> BRIEF A
Decide whether each statement below agrees with the snow-day memoir, answering yes or no and quoting the words from the memoir that settle it: (i) The narrator's brother goes inside once it gets dark. (ii) The sleds the narrator and brother use are blue. (iii) The narrator and Dad talk as they walk to the kitchen.
> BRIEF B
Carry on the snow-day memoir from the point where it stops.

> TEXT
West coast snow has been coming down since lunch time, closing schools and sending us joyfully home. After a lunch of Campbell’s Chicken Noodle soup and Premium Plus crackers prepared for us by our mother, my brother and I don our boots and snow pants and head up the back hill with our red plastic sleds. Over and over we launch ourselves and speed side-by-side down the driveway, slowly crunching to a stop where it levels out near the house. Then we hoist ourselves to our feet, grab the sleds, and tromp through the snow to the top of the hill again.

Dark comes early these days. When it does, my brother, being younger, tires and goes inside. I carry on, but now pause between runs. I stand at the top of the hill, savoring the soft swish of flakes falling through the dusk; I can just make out the other side of the harbor. All is muted, transformed, protected. It’s possible to fall and not be hurt.

The crest of this hill is also the top of the access road, which leads away at a ninety-degree angle. As I’m about to take flight down the driveway once more, I hear the distant rumble of the grader as it labors up this other road. I turn to watch, and the revolving light appears, orange swathes slashing the snow-laden fir trees with increasing intensity, the engine growing louder until the machine appears. I fill with pride: my Dad is driving this monster. When the grader reaches the top of the hill and the headlights pick me up, I wave my arms like someone signaling for rescue. Dad cuts the engine and drops down beside me, hoists me up into the machine. I sit beside him as he pushes the gears and the beast begins its descent to the house and our waiting supper. Dad parks the grader and helps me down. We go toward the golden warmth of the kitchen without speaking.

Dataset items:
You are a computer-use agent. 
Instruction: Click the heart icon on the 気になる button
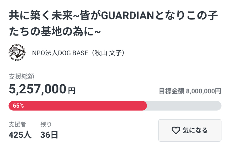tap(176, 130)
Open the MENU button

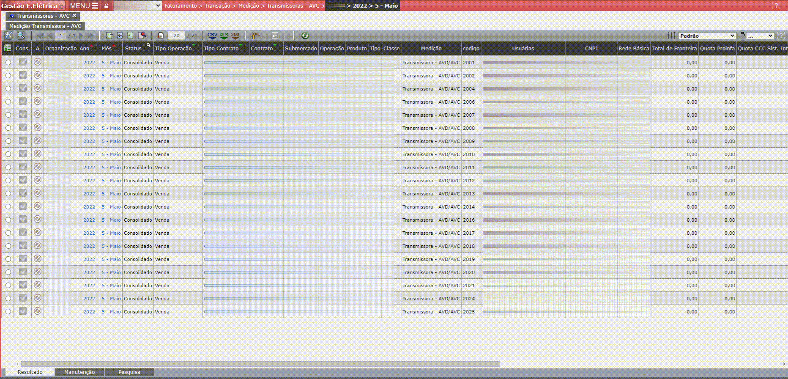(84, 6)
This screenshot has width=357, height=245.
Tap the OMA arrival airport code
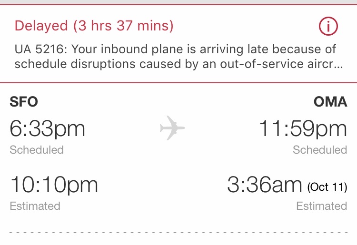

> TASK RESULT A
(i) Yes: "When it does, my brother, being younger, tires and goes inside."
(ii) No: "our red plastic sleds"
(iii) No: "We go toward the golden warmth of the kitchen without speaking."

> TASK RESULT B
Words, July 1976.
Some Friday nights my grandfather comes up the hill to join my father at the table. They drink and smoke and complain until about ten o’clock, at which time my mother busies herself making them scrambled eggs. My grandfather will be dead in a year, and I will be glad, clutching the unfounded hope that my father won’t drink if he’s alone.

Tonight Tommy Hunter is on the TV, and my father sits alone at the kitchen table, turned sideways on his chair, one leg crossed over the other. He wears marine blue work pants and shirt, thermal undershirt peeking out even though it’s summer. He’s hunched over slightly, lost in boozy reverie: vodka and orange juice. He smokes, hand-rolled.

He is a cobra, but sometimes I forget to be small and still. A singer with a red lipsticked mouth appears with Tommy on the TV. As they sing together I notice how wide her open mouth is. I’m discovering my love of words and their many shades of meaning. “She has a big mouth,” I say aloud, pleased with my word play.

He strikes from the kitchen. “That’s a lousy thing to say. How would you like it if someone said you have a big mouth?”

I recoil. “I just meant her mouth was big — like large.” But this only serves to enrage him further. He’s found a focus now, and I’m it.

I don’t remember any more of his words, but I do remember how I felt: like a fly must feel, thrashing in a sticky web that will only tighten with each movement. He wanted to believe the worst of me.

Years later, the smell of alcohol on a man, the phony largesse that can quickly degenerate into a snarl, still makes my blood run cold.

Silence, August 1988.
My summer courses at SFU are done, and I’m home for a week out of my uncertain adult life. Seen from the deck, the mouth of the harbor looks about the same as it always has, and the possibilities of the outside world don’t exist, either to taunt or to entice. I spend afternoons in the shade reading books I have no time for during the school term.

One morning after breakfast, as I’m about to head outside, my father speaks. “Thought I might take the boat for a spin today. How’d you like to come along?”

This is odd: my father and I have rarely ever done anything just the two of us.

“Okay,” I reply, cautiously pleased.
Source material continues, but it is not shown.